Data for processing:
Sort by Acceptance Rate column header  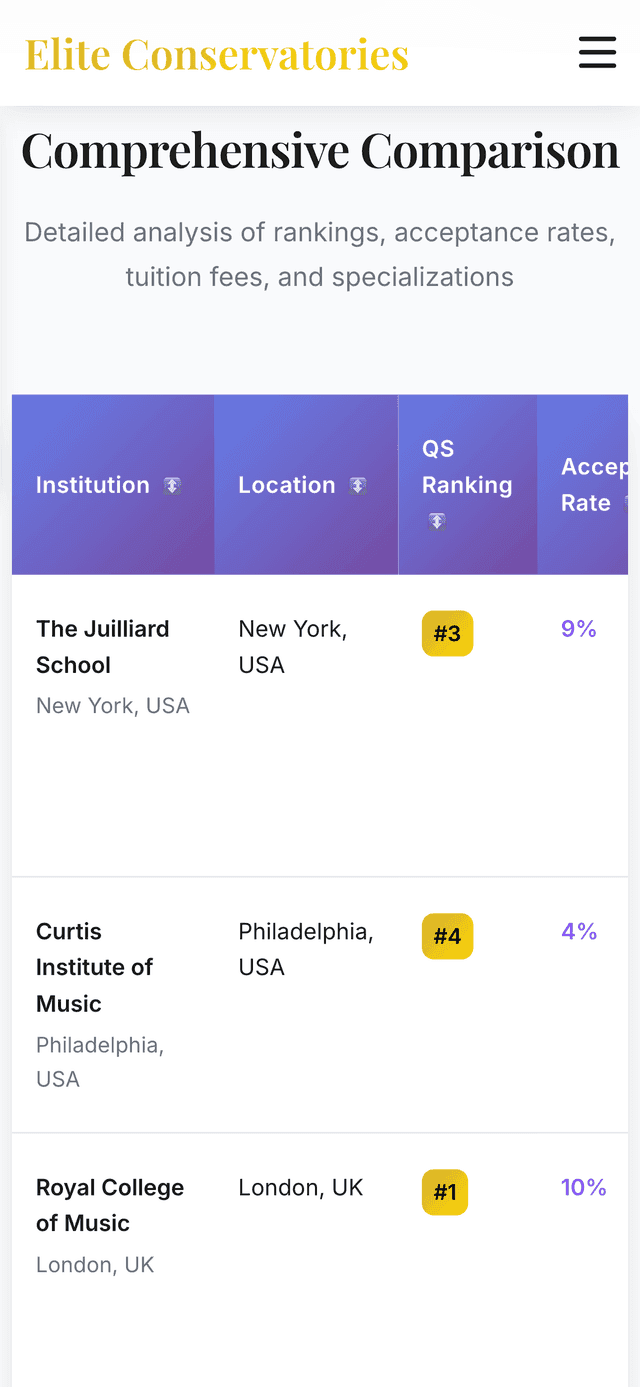click(x=592, y=485)
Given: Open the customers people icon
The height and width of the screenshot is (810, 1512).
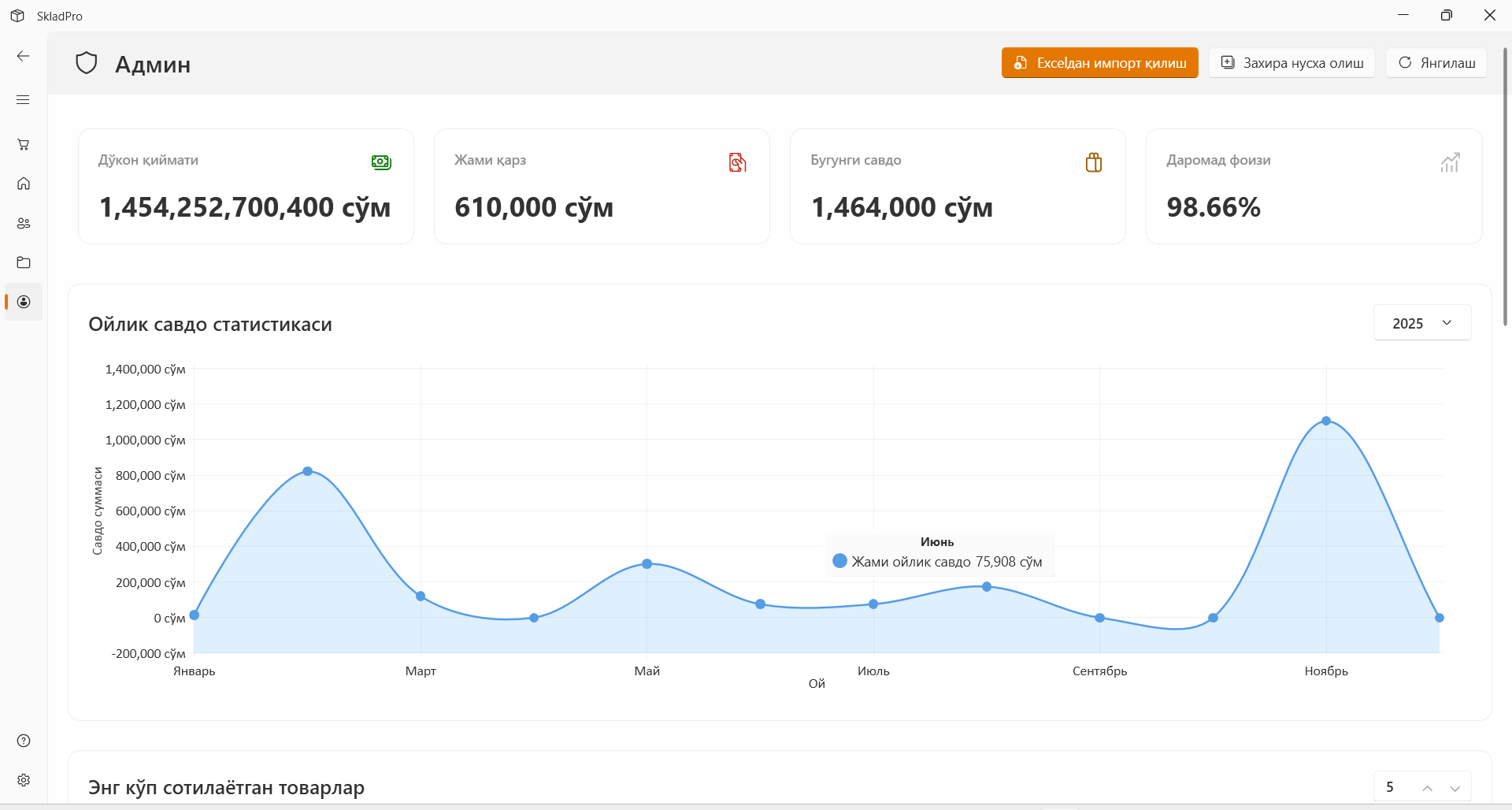Looking at the screenshot, I should 24,223.
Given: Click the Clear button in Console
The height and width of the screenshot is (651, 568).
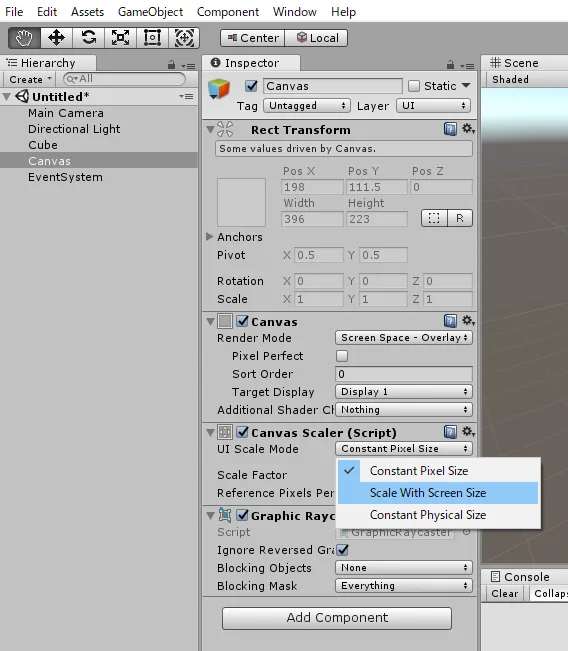Looking at the screenshot, I should click(504, 593).
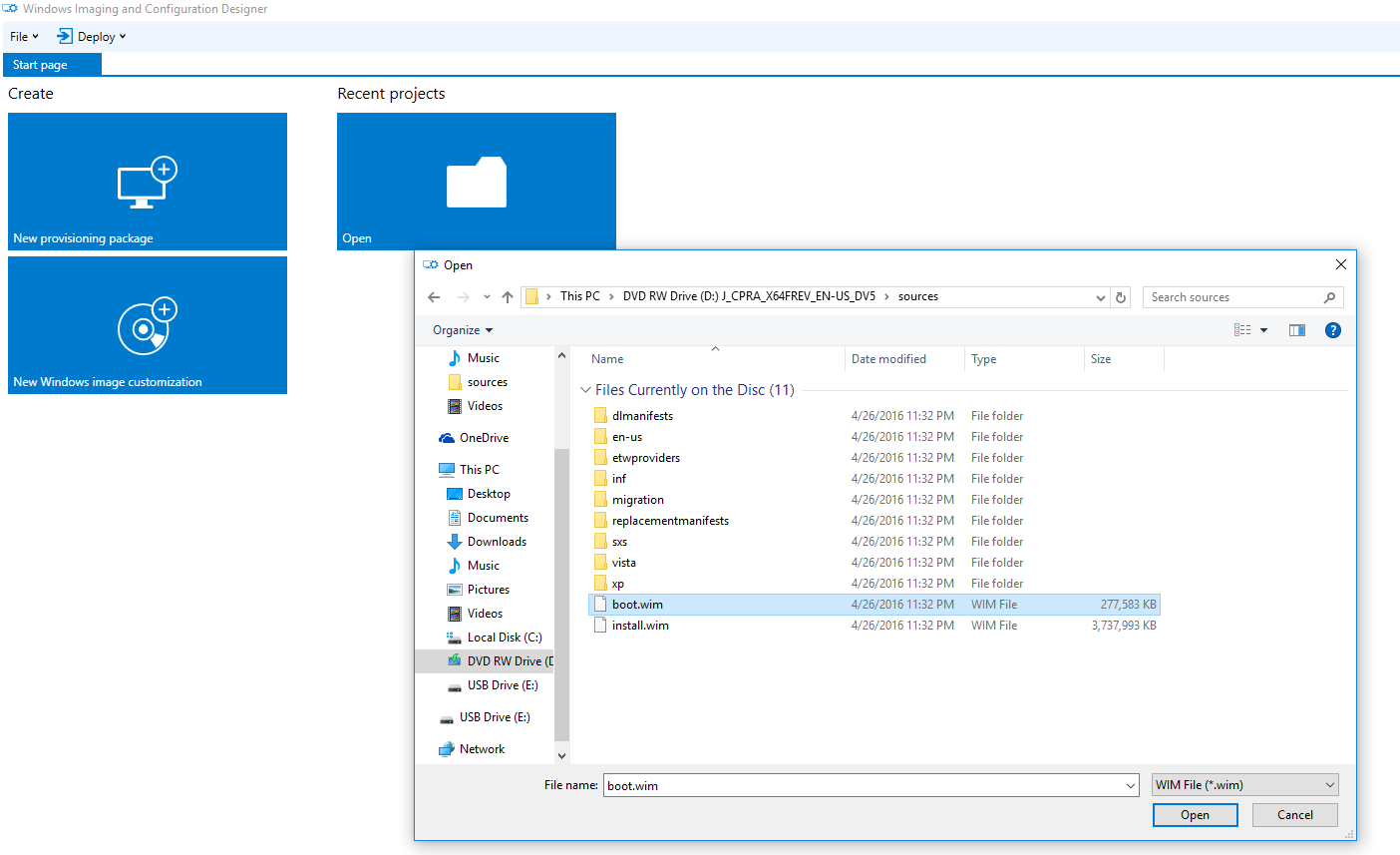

Problem requirements: Output exactly the lines from the line with "The height and width of the screenshot is (810, 1512)." to the last line of the records, including both, and leave every picture out.

Result:
The height and width of the screenshot is (810, 1512).
Looking at the screenshot, I should 24,223.
Given: Click the Clear button in Console
The height and width of the screenshot is (651, 568).
Looking at the screenshot, I should click(504, 593).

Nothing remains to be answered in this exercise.